Lagos Commissioner for Health, Professor Akin Abayomi
LAGOS, Nigeria – The Lagos State Government has intensified disease surveillance and preparedness measures at the Murtala Muhammed International Airport (MMIA) amid growing concerns over the Ebola outbreak in Central and East Africa.
Commissioner for Health, Akin Abayomi, announced the measures during an inspection of the airport on Sunday, stressing the need for heightened vigilance as the Democratic Republic of Congo and neighbouring Uganda battle a resurgence of the disease.
Leading a delegation of health officials, including Special Adviser on Health Kemi Ogunyemi, Abayomi said Lagos remains particularly vulnerable because it handles nearly 70 per cent of Nigeria’s international passenger traffic.
“Our objective is to create a bottleneck for the virus, not for passengers,” he said.
Officials reviewed passenger movement systems, emergency response plans, disease surveillance mechanisms and infection prevention procedures during the visit.
Abayomi recalled Nigeria’s successful containment of Ebola in 2014 after an imported case arrived from Liberia, describing the response as one of the country’s greatest public health achievements.
He paid tribute to the late Ameyo Adadevoh and frontline health workers whose sacrifices helped prevent widespread transmission.

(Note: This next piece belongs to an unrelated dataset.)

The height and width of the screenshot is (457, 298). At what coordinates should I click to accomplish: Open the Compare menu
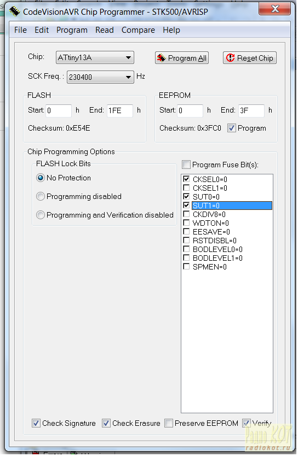point(138,30)
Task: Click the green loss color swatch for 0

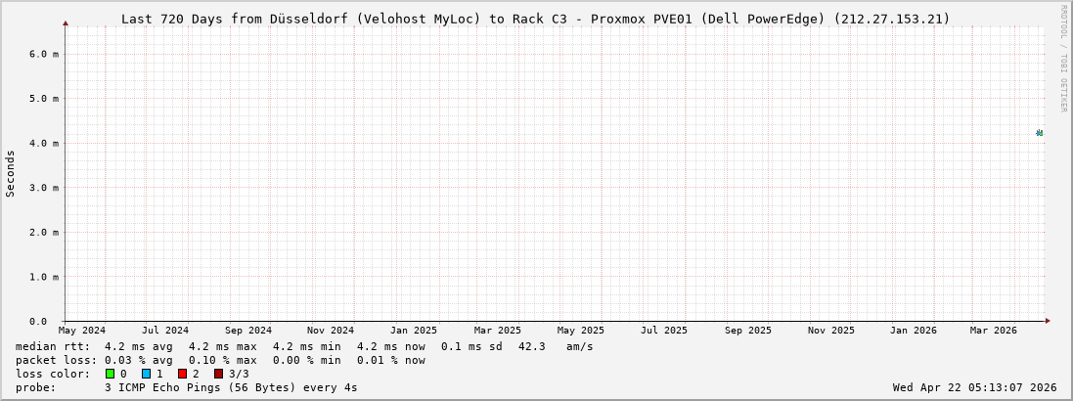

According to the commissioner, lessons learned from Ebola and COVID-19 have strengthened collaboration between state and federal health agencies.
He identified early detection, rapid isolation, safe evacuation of suspected cases and digital monitoring of travellers from high-risk countries as key priorities.
The renewed alert follows concerns over the Bundibugyo strain of Ebola, which currently has no approved vaccine or specific treatment.
Health authorities say surveillance at ports of entry remains critical to preventing the virus from entering Nigeria.